Dans la pratique, nous implémentons aussi une telle méthode dans certains scénarios de marché. De fait, quand le portefeuille est trop concentré ou quand il a tendance à sous performer les indices, nous investissons dans des trackers indiciels CAC (CAC FP) ou EuroStoxx50 (C50 FP). Ainsi, en 2023, il était quasiment impossible de battre le CAC vu l'importance et la performance du luxe (LVMH, Hermès).
Conclusion
Les portefeuilles créés par l'IA sont déjà aussi performants et sans doute plus robustes que ceux créés par une gestion active classique. Paradoxalement, peu de sociétés de gestion françaises n'ont commencé à implémenter ce type de process. Ceci est paradoxal au pays de Descartes et Pascal.
Malheureusement, la structure de la gestion des fonds y est sans doute pour quelque chose.

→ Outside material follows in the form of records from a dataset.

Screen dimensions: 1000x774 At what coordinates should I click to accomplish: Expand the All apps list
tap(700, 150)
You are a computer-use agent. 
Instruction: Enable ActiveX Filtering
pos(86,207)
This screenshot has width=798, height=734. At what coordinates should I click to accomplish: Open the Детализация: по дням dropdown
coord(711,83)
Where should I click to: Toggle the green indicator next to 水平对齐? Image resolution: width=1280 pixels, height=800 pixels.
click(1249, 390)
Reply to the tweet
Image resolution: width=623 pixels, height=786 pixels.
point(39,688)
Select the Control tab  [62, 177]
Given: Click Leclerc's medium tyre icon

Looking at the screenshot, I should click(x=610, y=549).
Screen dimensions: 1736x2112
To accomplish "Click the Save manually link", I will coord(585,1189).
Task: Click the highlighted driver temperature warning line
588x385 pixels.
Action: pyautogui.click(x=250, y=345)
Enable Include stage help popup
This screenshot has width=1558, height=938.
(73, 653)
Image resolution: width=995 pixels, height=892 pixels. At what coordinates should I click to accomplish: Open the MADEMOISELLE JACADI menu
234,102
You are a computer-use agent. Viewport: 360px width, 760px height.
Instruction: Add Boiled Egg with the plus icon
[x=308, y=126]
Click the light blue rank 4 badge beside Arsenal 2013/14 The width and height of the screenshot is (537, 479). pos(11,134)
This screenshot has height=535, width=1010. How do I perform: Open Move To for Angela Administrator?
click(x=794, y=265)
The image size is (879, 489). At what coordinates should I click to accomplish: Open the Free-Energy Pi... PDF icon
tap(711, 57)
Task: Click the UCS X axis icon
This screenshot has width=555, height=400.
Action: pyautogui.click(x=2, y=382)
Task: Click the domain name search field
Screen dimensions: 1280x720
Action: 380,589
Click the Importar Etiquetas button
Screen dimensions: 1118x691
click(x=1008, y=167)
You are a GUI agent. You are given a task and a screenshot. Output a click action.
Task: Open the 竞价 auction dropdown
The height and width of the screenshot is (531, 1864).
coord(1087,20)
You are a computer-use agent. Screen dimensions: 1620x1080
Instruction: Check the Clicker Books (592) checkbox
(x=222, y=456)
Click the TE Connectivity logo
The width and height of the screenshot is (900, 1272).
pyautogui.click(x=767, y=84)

La barrière à l'entrée pour un nouveau fonds est particulièrement importante. Les conseillers en gestion de patrimoine n'ont pas le droit de conseiller une société de gestion ou un client privé sur une gestion en actions contrairement aux USA, au UK et à la Suisse. La commercialisation des fonds est grandement monopolisée par les assurances vies pour des raisons fiscales. Or, les assureurs ne peuvent pas référencer un nombre trop important d'unités de compte. Pour toutes ces raisons, ce sont les pays anglo-saxons qui monopolisent la création technologique sur la finance liée à l'IA.
En finance comme dans bien d'autres secteurs économiques, « les Anglo Saxons innovent, les Asiatiques copient et l'Europe règlemente ». Telle est une des causes profondes du grand déclassement de l'Europe sur les 25 dernières années.